Ce n’est vraiment que dans les années 1830 que ces enjeux quittent les publications spécialisées et pénètrent le débat public – au moment où une conscience plus générale de l’importance du charbon dans la vie (économique et domestique) nationale voit le jour. C’est alors en effet que le charbon britannique est célébré comme le « pain » de l’industrie, le sang du pays : il est vrai que sa qualité et ses prix peu élevés assurent la suprématie économique du Royaume-Uni sur le monde, ce qui ne fait que se renforcer dans les décennies qui suivent : l’inauguration du nouveau bâtiment de la bourse du charbon à Londres en 1849 est l’occasion de mettre en scène la primauté de cette source d’énergie dans la vie de la nation. Hors du charbon, semble-t-il, point de salut. Voilà une bénédiction à court terme, si l’on s’en tient à ses prouesses de puissance et qu’on fait fi de ses impacts environnementaux et sanitaires ; mais c’est aussi une terrible épée de Damoclès, car le cycle de croissance engagé est forcément transitoire, puisqu’il repose sur une énergie épuisable.
L’anxiété est sourde, et s’exprime parfois brutalement, à l’occasion de la signature du traité de libre-échange avec la France en 1860, qui saignerait le pays de son principe vital en raison de l’accroissement des exportations, ou de hausses de prix en 1890 ou 1900 qui font craindre que le temps de l’abondance est arrivé à son terme. La plus grande panique s’exprime au tournant des années 1860-1870. En 1865, le jeune économiste William Stanley Jevons publie en effet un pamphlet à succès, The Coal Question, qui ne laisse plus qu’un siècle au Royaume-Uni avant un déclin présenté comme inévitable, suscitant de très vifs débats à travers tout le pays et jusqu’au Parlement. Les prédictions les plus alarmistes à propos de l’épuisement des gisements houillers semblent (à tort) trouver leur confirmation lors de la plus forte hausse de prix de tout le siècle, en 1873, qui fait craindre à certains que le temps de la rareté énergétique est arrivé.
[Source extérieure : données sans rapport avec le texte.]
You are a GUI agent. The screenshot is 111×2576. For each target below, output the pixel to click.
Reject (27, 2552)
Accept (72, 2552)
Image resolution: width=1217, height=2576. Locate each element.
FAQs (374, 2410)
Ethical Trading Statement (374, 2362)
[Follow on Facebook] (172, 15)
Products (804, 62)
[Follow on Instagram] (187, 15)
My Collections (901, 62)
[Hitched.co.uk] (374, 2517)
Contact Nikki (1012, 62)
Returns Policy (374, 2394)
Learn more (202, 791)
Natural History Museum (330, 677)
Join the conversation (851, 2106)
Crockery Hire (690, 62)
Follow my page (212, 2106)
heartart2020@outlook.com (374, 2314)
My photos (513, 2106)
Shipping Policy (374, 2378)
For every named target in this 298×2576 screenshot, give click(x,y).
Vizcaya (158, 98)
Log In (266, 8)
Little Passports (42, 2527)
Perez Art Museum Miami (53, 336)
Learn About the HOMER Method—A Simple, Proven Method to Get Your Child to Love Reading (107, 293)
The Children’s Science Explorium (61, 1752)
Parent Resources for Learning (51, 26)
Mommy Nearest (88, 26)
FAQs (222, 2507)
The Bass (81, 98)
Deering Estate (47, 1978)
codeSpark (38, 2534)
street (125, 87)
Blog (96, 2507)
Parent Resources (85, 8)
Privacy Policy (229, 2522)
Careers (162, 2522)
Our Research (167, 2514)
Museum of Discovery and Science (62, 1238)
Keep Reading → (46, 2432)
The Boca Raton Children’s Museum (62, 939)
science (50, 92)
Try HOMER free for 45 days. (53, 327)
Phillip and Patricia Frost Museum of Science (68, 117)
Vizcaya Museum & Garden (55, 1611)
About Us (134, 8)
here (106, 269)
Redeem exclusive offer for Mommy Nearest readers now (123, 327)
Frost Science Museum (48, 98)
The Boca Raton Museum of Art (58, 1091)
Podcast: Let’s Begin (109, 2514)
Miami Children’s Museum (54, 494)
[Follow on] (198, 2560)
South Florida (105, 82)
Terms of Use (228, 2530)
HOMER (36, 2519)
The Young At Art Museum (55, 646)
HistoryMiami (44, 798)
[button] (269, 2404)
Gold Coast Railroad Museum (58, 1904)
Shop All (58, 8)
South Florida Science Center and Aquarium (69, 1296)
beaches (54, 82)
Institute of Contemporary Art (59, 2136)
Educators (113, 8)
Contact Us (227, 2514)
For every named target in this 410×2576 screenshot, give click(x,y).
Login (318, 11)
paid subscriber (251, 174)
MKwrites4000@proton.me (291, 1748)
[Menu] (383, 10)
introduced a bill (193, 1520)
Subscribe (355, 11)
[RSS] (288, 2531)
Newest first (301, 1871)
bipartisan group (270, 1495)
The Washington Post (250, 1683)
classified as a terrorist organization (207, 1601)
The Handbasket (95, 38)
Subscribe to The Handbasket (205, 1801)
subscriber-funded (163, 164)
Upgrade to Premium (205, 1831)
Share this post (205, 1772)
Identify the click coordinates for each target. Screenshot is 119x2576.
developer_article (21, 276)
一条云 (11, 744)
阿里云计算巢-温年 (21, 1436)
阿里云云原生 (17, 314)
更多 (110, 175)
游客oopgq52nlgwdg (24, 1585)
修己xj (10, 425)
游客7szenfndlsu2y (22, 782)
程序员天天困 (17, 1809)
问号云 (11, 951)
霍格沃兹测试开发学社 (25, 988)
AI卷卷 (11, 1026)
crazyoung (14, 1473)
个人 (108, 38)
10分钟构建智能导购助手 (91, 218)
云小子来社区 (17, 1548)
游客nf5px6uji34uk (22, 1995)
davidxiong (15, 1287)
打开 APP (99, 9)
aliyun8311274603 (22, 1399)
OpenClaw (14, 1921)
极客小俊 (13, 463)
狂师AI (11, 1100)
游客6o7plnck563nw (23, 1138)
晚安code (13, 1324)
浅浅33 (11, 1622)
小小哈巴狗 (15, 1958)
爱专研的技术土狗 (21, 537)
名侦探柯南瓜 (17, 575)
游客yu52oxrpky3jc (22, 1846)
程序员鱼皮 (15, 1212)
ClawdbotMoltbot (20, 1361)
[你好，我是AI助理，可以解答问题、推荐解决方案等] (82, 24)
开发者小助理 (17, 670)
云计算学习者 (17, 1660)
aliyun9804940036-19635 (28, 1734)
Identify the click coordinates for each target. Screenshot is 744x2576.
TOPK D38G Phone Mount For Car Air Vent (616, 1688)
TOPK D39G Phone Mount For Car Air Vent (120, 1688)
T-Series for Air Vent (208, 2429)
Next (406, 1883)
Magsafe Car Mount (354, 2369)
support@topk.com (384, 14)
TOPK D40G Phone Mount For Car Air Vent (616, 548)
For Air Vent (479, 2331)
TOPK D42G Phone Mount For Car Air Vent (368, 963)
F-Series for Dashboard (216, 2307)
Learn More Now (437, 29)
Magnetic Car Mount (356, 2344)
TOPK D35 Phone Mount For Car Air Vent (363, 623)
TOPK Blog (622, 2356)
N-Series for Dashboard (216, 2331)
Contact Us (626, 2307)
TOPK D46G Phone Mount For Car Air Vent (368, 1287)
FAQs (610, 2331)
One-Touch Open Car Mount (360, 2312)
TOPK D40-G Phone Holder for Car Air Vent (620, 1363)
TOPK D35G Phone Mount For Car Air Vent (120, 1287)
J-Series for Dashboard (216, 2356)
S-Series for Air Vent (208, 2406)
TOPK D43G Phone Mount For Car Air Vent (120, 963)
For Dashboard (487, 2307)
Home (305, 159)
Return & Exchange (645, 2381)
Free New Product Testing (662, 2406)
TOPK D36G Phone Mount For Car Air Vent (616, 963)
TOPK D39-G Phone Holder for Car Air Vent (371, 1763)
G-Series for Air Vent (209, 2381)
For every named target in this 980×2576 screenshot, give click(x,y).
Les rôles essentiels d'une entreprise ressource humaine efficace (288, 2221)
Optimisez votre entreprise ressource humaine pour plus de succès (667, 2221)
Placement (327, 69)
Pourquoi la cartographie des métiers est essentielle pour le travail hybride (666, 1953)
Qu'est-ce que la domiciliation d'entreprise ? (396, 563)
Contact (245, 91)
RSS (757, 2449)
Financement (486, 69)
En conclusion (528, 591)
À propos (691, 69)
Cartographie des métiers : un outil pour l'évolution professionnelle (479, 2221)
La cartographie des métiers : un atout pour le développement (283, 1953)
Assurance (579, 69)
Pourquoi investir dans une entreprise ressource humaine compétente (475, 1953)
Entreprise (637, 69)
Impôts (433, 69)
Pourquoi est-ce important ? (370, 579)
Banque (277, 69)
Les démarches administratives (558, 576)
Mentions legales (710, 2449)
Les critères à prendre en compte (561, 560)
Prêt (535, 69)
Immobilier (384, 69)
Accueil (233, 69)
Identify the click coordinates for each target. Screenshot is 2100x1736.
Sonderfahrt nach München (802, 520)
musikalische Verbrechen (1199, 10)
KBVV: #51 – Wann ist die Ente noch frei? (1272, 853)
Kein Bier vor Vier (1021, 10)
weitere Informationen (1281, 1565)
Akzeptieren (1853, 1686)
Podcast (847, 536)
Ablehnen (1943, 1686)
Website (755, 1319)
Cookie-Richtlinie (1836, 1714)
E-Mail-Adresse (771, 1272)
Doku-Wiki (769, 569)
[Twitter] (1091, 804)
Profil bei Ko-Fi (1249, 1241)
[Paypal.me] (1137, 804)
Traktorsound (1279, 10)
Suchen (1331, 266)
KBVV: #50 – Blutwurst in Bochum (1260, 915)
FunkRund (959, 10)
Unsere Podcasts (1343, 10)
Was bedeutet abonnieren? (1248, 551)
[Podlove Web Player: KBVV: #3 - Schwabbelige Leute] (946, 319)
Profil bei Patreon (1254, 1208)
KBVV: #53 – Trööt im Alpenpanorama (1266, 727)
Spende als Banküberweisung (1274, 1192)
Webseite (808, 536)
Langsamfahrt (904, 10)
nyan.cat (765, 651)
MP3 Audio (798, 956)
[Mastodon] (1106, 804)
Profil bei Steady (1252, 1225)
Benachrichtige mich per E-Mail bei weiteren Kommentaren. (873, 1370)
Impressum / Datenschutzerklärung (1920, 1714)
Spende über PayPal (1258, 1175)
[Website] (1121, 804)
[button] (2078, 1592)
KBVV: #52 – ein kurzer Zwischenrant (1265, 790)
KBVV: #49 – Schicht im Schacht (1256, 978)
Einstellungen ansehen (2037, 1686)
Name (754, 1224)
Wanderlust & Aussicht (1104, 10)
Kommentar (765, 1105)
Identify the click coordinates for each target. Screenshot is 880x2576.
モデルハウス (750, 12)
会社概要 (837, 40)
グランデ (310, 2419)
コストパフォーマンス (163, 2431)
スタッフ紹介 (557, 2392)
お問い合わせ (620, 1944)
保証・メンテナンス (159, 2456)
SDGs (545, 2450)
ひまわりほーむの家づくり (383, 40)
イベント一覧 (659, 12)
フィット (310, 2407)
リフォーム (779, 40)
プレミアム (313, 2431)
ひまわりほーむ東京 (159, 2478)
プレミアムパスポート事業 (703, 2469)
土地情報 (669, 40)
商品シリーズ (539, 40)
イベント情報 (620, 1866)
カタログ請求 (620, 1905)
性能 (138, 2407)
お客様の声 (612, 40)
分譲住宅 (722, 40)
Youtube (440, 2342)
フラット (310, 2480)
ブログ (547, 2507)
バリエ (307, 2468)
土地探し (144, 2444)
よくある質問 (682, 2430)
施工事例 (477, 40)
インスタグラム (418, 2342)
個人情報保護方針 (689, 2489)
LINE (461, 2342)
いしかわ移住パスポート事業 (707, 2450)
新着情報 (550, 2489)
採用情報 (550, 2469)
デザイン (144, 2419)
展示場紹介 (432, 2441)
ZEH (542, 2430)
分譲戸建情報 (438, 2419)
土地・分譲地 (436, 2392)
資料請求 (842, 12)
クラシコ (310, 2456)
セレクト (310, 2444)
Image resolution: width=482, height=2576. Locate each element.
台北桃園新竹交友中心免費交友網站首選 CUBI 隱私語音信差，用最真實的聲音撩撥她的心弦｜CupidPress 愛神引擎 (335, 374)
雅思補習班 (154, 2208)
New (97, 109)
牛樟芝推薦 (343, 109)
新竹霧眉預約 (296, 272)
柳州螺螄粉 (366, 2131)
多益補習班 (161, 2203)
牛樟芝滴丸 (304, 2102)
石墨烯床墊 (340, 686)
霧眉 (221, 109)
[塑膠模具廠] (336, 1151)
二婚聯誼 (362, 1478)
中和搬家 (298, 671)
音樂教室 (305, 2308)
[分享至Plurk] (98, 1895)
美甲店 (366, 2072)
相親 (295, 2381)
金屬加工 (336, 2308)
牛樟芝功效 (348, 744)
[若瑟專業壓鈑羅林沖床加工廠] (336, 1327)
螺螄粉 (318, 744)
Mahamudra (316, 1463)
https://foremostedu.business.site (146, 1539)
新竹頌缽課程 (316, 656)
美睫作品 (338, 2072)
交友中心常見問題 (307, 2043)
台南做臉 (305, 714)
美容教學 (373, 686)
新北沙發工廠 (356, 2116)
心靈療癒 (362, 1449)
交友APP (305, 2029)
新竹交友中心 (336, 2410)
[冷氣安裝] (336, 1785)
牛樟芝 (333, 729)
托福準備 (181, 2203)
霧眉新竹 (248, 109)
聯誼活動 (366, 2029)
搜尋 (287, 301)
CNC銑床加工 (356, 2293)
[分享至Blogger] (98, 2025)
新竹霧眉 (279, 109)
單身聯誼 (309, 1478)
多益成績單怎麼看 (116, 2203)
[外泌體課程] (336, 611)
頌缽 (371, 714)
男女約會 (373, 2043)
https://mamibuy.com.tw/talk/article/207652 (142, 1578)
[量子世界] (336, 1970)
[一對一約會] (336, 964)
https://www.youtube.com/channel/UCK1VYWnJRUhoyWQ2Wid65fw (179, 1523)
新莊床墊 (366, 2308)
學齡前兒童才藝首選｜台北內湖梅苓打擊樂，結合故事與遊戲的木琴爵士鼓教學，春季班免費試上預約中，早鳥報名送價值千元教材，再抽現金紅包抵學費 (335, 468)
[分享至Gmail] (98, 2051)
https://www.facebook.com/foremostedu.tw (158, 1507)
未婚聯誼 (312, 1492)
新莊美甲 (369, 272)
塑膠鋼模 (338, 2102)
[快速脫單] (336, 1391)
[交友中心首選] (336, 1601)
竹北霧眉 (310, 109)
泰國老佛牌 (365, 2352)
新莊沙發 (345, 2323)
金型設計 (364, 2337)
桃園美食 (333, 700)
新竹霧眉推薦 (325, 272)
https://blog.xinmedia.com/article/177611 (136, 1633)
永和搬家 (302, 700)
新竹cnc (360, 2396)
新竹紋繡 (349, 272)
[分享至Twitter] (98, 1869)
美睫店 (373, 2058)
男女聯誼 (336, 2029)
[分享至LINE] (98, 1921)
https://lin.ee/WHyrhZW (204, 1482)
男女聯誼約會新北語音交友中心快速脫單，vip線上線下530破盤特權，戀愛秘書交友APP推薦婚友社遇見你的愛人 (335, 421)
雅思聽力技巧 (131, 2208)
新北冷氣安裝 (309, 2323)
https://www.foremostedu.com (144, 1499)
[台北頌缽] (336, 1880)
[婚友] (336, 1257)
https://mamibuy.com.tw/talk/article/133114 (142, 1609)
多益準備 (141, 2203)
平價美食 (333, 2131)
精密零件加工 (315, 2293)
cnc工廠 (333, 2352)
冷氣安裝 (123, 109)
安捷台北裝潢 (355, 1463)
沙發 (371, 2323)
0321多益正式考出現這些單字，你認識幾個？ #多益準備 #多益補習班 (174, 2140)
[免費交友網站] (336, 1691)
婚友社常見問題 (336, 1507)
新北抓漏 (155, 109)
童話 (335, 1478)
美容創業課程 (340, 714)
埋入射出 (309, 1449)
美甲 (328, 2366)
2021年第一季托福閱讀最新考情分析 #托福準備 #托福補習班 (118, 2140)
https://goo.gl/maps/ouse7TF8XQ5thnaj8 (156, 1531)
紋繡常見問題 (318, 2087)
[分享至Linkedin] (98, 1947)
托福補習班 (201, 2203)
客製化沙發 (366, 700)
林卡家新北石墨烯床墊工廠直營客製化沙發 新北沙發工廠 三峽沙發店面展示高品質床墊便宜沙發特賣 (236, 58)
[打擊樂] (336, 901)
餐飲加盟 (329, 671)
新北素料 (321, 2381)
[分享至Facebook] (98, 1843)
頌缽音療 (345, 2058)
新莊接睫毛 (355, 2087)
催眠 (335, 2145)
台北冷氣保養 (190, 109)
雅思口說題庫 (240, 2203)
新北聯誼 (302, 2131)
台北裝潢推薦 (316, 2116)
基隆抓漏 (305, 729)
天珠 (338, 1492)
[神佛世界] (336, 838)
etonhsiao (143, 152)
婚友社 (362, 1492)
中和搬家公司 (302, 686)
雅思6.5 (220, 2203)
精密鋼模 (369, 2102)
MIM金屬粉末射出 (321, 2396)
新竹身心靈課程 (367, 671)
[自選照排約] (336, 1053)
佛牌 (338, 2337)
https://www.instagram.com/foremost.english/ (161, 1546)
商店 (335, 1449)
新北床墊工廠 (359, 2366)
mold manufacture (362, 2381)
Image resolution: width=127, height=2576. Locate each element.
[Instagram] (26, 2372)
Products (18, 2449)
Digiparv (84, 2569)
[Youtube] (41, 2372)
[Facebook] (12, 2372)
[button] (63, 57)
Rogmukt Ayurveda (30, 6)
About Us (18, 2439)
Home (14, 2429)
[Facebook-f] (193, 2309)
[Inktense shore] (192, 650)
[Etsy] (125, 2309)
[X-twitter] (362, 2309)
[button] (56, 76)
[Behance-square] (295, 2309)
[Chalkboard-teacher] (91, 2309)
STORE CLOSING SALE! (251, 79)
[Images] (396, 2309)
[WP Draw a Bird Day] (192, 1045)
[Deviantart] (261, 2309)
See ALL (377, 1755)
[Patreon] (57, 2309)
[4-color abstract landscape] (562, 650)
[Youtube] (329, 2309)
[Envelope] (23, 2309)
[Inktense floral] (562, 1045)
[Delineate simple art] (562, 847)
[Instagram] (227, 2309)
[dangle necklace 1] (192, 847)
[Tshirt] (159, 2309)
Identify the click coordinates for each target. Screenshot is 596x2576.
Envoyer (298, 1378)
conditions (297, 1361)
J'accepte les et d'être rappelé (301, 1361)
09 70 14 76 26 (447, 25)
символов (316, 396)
L’un des enjeux, bien sûr, est la quantification des réserves et l’évaluation du temps restant avant l’effondrement : ces mesures varient considérablement au fil du siècle, oscillant entre 110 et 1695 ans – de quoi rassurer les optimistes et faire frémir les plus pessimistes. Car, comme l’a montré Fredrik Albritton Jonsson, tout est ici affaire de positionnement idéologique, entre deux postures que l’on retrouve encore aujourd’hui et qui sont alors défendues tant par des géologues que des industriels ou des hommes politiques1. D’un côté, les Cornucopiens, ceux qui veulent croire qu’il ne saurait y avoir de limites naturelles à la croissance : d’après eux, il y a bien assez de charbon pour assurer l’hégémonie britannique sur le long terme (en quoi ils avaient raison, si le charbon était resté le socle des développements futurs), et le progrès se chargera bien d’assurer son renouvellement ou de nouvelles méthodes de production si besoin était ; dès lors, aucune contrainte législative ne doit s’immiscer dans le fonctionnement du marché, faute de fragiliser les positions britanniques. Face à eux, les Malthusiens, qui insistent au contraire sur la dimension transitoire du régime énergétique fossile et l’impératif, au nom des générations futures, d’une gestion aussi rationnelle que possible d’une manne épuisable et précieuse.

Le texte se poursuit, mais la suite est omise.